Por: Valentín Arenas Amigó
Quienes manejan la empresa privada en el país no entienden lo que está pasando en Venezuela desde hace quince años. Nuestra experiencia personal y formación cristiana nos permite entender por qué sucedió lo que sucedió y cómo se pudo haber evitado. Vamos a compartirlo.
El sistema de libre empresa tiene ventajas indudables, pero también desventajas que amenazan su existencia.
La meta del sistema capitalista, que practica la libertad económica total y la competencia libre, es lograr la mayor producción posible al menor costo para así obtener la más alta utilidad.
Eso está bien pero conduce a la empresa a olvidar su función social, porque los consumidores-compradores son seres humanos y no piezas de una máquina para hacer dinero.
Este pequeño olvido hace que en los países capitalistas la mayor riqueza tienda a concentrarse en una minoría en tanto la pobreza crece más y más.
Esta realidad, que no por negarla deja de ser cierta, es la que ha impulsado la existencia de regímenes de izquierda -socialistas, comunistas y similares– que se han aprovechado de la falta de justicia social en las mayorías para lanzar movimientos políticos que se nutren de los ciudadanos que no tienen cómo nutrirse.
La persona humana tiene una dignidad superior con unos derechos humanos consecuentes y cuando esto es desconocido por la patología del lucro a toda costa es fácil hacerla reaccionar contra el orden político vigente en un país, que para ese pueblo carente de recursos vitales es percibido como un inmenso desastre e injusticia.
¿Qué sucede entonces? Lo que sucede es que se lanza al mercado político eso que llaman “revolución” que, después, una vez que tiene el poder político la justicia social prometida no beneficia al pueblo, que sigue ignorado, sino a esa otra minoría, tan exigua o más como la del capitalismo, que termina siendo la única beneficiaria del nuevo sistema en perjuicio de las mayorías.

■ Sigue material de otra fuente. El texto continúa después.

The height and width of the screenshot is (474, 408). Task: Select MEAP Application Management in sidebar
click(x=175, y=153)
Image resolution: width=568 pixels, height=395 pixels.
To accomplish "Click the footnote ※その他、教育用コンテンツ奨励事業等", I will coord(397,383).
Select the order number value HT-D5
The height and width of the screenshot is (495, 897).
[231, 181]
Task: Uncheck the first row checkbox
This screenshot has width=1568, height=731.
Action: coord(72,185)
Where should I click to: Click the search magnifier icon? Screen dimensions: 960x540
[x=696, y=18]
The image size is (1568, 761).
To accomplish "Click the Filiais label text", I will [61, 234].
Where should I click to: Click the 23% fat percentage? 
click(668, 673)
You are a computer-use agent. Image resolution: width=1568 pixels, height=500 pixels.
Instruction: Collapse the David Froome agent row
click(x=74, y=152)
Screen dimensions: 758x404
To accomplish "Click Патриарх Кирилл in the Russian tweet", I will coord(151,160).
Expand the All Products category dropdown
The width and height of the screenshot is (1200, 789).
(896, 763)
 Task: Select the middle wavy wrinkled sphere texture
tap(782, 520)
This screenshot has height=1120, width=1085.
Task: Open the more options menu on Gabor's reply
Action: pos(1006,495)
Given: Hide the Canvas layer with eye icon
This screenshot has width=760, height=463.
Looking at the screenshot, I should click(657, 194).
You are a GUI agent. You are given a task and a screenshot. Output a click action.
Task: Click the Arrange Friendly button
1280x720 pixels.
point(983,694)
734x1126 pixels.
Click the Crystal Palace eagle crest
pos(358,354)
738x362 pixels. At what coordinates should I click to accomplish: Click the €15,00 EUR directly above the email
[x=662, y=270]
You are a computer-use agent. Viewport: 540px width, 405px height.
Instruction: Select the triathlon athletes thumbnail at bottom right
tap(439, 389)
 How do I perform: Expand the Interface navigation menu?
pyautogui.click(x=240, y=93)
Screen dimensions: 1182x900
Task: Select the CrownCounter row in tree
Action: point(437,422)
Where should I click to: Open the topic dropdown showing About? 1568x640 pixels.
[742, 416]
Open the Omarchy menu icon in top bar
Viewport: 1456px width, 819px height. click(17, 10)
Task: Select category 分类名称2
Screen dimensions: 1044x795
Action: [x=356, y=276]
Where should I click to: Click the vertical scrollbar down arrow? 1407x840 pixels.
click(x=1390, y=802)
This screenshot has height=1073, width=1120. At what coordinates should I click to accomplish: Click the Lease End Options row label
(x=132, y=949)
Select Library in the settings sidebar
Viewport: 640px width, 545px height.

En un sistema capitalista el pueblo mejora su situación haciendo un enorme esfuerzo durante mucho tiempo y en un sistema comunista el pueblo tiene que resignarse con la miseria porque si protesta va preso.
Las huelgas son consideradas no un derecho del trabajador insatisfecho sino una amenaza a quien ejerce el poder político, lo que trae consecuencias para la libertad de quienes protesten.
Entonces, puede pensar el lector, si ni el capitalismo ni el comunismo sirven para hacer justicia social, ¿cuál es entonces el camino? ¿o hay que resignarse a ser pobres para siempre?
Sin duda que sí hay camino y lo han enseñado los Papas en múltiples encíclicas desde siempre que aconsejan conocer primero y aplicar después la Doctrina Social Cristiana, que rechaza por igual al capitalismo por ser víctima de la droga del dinero y el comunismo porque su droga preferida es el poder y se drogan con él negando hasta el derecho a ser libres.
La participación de los trabajadores en las utilidades de las empresas contribuye a mejorar su distribución y, además, fortalece a la unidad de producción económica al incorporar a la empresa sus trabajadores y así queda blindada frente a potenciales enemigos porque hace una verdadera justicia social, pues con esa participación no se concentra la riqueza.
La Iglesia no tiene empresas y tampoco tiene aspiraciones políticas de ninguna clase pues su función es otra: la siembra de valores en toda sociedad. Podrá practicarse o no su doctrina social pero su prédica seguirá siendo el camino para lograr esa justicia social respetando la dignidad de la persona humana.